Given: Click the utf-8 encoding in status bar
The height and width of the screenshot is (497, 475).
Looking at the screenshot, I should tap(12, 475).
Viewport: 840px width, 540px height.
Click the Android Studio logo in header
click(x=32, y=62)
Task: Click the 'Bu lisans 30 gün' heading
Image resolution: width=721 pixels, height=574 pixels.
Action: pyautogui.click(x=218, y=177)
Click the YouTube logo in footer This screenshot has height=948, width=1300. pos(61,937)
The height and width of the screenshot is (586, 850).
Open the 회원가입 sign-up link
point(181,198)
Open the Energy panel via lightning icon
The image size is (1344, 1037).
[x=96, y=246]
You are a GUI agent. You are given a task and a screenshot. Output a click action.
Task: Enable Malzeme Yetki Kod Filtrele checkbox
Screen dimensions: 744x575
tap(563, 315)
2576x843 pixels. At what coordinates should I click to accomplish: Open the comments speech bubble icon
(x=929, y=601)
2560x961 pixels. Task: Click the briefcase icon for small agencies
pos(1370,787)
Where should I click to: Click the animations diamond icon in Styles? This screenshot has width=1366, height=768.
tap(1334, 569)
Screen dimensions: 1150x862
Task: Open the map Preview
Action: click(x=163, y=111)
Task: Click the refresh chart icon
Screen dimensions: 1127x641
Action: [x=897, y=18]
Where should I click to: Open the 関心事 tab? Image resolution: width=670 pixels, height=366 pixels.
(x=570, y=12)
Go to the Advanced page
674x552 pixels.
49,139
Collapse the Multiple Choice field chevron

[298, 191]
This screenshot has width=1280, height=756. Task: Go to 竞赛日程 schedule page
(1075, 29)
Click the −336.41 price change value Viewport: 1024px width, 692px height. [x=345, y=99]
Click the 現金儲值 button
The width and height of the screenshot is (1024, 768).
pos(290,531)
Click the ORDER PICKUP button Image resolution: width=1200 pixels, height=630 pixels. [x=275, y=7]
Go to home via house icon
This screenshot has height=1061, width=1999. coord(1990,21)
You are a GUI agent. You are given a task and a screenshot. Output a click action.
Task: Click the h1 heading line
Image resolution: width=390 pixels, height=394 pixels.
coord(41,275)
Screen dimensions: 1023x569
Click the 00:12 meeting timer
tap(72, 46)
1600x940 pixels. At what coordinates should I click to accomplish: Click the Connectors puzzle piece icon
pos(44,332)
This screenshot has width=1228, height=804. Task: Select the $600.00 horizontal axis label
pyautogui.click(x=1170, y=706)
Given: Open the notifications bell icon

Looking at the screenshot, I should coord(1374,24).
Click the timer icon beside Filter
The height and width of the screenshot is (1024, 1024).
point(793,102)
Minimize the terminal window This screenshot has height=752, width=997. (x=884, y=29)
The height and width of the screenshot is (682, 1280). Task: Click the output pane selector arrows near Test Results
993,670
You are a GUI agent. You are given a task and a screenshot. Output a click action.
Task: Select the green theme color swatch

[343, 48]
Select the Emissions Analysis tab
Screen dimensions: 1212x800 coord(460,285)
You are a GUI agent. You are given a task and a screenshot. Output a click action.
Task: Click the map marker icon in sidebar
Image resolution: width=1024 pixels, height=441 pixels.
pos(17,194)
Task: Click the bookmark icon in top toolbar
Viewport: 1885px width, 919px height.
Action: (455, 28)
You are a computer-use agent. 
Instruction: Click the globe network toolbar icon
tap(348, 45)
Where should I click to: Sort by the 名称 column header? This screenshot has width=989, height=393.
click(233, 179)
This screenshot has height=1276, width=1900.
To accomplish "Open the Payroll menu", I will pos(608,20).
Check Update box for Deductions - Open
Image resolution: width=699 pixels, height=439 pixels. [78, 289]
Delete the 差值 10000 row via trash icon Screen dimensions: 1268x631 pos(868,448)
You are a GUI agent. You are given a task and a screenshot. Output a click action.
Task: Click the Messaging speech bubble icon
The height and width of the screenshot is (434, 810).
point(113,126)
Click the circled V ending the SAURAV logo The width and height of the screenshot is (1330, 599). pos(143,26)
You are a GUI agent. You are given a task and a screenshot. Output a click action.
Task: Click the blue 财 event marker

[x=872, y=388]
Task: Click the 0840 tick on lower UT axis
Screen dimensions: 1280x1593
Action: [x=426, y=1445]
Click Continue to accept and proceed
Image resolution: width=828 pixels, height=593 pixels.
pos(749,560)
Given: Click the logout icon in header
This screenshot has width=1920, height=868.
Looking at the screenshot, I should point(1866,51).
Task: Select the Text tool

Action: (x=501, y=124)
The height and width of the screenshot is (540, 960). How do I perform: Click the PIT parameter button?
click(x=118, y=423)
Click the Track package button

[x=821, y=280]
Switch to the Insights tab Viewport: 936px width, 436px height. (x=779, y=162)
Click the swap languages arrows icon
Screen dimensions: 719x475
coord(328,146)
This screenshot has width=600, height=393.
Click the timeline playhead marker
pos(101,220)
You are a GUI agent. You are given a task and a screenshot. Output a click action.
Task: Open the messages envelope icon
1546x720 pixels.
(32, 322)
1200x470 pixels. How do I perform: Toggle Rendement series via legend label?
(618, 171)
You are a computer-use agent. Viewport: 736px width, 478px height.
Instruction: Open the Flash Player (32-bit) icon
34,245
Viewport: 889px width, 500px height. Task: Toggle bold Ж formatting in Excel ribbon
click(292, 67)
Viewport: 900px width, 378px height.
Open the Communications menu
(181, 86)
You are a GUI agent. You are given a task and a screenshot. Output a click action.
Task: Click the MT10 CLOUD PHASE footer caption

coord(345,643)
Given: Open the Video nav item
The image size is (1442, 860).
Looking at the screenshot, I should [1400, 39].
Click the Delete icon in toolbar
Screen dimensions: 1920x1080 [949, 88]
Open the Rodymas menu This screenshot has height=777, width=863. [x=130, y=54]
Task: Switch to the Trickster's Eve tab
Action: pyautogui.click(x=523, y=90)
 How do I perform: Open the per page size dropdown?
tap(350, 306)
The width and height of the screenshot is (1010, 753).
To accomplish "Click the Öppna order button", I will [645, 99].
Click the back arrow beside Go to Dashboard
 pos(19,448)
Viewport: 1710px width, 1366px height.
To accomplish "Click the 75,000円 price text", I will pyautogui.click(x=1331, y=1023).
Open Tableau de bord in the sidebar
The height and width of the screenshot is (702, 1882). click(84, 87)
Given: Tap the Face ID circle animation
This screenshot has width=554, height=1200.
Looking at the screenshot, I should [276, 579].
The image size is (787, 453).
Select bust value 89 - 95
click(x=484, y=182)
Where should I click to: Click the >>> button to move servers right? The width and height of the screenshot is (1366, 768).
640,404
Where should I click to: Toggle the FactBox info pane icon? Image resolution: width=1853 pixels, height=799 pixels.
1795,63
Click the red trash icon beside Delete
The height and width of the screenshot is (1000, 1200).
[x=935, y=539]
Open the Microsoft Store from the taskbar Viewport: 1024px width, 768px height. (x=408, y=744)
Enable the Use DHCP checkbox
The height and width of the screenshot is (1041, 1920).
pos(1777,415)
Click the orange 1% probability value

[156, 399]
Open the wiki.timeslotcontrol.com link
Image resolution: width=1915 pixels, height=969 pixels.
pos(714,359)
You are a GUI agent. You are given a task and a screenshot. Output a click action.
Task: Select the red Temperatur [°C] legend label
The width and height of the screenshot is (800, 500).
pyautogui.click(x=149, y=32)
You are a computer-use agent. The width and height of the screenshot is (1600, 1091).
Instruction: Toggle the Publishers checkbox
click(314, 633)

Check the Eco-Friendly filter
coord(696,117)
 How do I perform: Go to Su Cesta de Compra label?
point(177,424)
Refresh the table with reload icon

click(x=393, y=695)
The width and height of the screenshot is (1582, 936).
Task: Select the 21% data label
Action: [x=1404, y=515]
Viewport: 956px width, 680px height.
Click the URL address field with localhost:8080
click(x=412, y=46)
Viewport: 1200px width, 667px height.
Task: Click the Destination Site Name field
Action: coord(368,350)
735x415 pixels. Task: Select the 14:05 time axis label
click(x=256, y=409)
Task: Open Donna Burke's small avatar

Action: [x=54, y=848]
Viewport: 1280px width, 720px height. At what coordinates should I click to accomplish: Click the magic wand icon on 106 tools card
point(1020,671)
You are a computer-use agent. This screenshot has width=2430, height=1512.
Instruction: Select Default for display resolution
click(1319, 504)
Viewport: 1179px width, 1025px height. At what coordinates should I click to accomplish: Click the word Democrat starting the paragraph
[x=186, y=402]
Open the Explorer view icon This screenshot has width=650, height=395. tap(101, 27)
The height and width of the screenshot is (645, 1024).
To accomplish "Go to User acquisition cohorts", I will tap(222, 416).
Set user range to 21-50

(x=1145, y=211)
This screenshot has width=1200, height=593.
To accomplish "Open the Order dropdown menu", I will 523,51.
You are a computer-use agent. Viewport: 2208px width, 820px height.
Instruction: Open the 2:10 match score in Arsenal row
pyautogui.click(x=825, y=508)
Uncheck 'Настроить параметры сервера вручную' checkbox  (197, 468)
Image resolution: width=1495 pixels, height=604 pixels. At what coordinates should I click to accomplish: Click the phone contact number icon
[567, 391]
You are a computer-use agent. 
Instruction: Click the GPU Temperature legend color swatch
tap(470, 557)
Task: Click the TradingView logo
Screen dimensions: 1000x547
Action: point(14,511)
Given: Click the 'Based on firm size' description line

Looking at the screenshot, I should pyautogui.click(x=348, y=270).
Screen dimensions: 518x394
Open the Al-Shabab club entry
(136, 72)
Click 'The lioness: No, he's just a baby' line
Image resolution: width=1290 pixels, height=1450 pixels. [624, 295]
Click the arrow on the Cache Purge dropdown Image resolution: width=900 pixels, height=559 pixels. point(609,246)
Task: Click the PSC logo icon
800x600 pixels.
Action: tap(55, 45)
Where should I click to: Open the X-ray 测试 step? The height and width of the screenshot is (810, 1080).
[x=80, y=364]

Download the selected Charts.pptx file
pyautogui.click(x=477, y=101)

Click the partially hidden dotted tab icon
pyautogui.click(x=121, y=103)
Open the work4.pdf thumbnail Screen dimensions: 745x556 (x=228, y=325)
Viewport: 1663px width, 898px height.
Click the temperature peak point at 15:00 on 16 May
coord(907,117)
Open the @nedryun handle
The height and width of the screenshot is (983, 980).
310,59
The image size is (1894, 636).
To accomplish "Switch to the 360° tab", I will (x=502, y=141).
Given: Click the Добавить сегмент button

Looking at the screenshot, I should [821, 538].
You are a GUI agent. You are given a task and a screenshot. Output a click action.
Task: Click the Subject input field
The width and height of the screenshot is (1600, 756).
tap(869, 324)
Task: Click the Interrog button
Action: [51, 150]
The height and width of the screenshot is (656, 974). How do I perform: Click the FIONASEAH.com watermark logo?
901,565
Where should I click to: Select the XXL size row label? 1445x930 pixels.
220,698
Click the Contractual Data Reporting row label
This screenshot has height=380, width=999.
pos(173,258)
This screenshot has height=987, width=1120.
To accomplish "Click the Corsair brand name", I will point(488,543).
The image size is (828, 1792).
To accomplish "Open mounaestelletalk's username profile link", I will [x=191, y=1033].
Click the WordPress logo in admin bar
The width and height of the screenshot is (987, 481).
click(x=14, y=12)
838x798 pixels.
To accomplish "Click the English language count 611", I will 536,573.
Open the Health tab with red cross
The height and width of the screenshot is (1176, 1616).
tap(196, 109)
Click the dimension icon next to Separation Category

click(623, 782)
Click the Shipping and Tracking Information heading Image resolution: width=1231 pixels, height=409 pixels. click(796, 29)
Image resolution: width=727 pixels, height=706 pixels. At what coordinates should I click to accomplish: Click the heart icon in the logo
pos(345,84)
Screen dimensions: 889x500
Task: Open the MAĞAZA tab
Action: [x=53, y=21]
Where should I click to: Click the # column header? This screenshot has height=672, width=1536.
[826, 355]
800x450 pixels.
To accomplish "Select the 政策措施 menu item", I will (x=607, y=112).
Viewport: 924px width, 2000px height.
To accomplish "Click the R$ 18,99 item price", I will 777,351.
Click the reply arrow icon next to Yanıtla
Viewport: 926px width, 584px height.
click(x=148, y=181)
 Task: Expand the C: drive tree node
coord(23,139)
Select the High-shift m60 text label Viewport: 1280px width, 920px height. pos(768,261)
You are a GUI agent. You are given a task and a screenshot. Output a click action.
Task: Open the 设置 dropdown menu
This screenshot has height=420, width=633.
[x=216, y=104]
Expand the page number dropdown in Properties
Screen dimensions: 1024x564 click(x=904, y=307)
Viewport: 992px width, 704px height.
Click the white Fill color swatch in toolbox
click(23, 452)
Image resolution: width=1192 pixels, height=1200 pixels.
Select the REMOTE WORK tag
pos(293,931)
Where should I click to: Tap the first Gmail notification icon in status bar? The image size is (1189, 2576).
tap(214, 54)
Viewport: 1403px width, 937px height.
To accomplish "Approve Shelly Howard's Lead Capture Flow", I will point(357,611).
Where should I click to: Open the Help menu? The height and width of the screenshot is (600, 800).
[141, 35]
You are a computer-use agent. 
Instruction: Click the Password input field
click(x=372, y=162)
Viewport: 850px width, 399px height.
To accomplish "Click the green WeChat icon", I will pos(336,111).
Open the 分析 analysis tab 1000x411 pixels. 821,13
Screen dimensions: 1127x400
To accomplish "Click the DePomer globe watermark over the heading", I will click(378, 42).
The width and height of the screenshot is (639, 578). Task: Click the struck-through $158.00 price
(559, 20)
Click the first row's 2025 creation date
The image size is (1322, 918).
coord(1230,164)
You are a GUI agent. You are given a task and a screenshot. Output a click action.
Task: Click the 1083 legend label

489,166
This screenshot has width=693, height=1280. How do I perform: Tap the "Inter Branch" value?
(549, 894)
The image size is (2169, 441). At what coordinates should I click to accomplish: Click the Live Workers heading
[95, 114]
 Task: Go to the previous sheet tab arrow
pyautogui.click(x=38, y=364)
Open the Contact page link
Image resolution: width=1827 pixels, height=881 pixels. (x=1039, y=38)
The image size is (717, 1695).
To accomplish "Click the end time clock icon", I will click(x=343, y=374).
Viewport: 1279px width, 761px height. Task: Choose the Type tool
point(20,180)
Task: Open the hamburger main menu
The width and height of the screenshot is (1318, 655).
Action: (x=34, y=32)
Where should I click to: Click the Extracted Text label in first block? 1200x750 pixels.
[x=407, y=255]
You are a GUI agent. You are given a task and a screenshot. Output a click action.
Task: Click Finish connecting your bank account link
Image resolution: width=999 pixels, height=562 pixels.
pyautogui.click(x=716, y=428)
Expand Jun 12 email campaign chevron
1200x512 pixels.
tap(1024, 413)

* Your goal: Start at the first line of the entries and stop at the line that contains "Task: Click the refresh chart icon". Repeat every line in that span exactly, and nothing beyond it.

* Written reply:
Given: Click the utf-8 encoding in status bar
The height and width of the screenshot is (497, 475).
Looking at the screenshot, I should tap(12, 475).
Viewport: 840px width, 540px height.
Click the Android Studio logo in header
click(x=32, y=62)
Task: Click the 'Bu lisans 30 gün' heading
Image resolution: width=721 pixels, height=574 pixels.
Action: pyautogui.click(x=218, y=177)
Click the YouTube logo in footer This screenshot has height=948, width=1300. pos(61,937)
The height and width of the screenshot is (586, 850).
Open the 회원가입 sign-up link
point(181,198)
Open the Energy panel via lightning icon
The image size is (1344, 1037).
[x=96, y=246]
You are a GUI agent. You are given a task and a screenshot. Output a click action.
Task: Enable Malzeme Yetki Kod Filtrele checkbox
Screen dimensions: 744x575
tap(563, 315)
2576x843 pixels. At what coordinates should I click to accomplish: Open the comments speech bubble icon
(x=929, y=601)
2560x961 pixels. Task: Click the briefcase icon for small agencies
pos(1370,787)
Where should I click to: Click the animations diamond icon in Styles? This screenshot has width=1366, height=768.
tap(1334, 569)
Screen dimensions: 1150x862
Task: Open the map Preview
Action: click(x=163, y=111)
Task: Click the refresh chart icon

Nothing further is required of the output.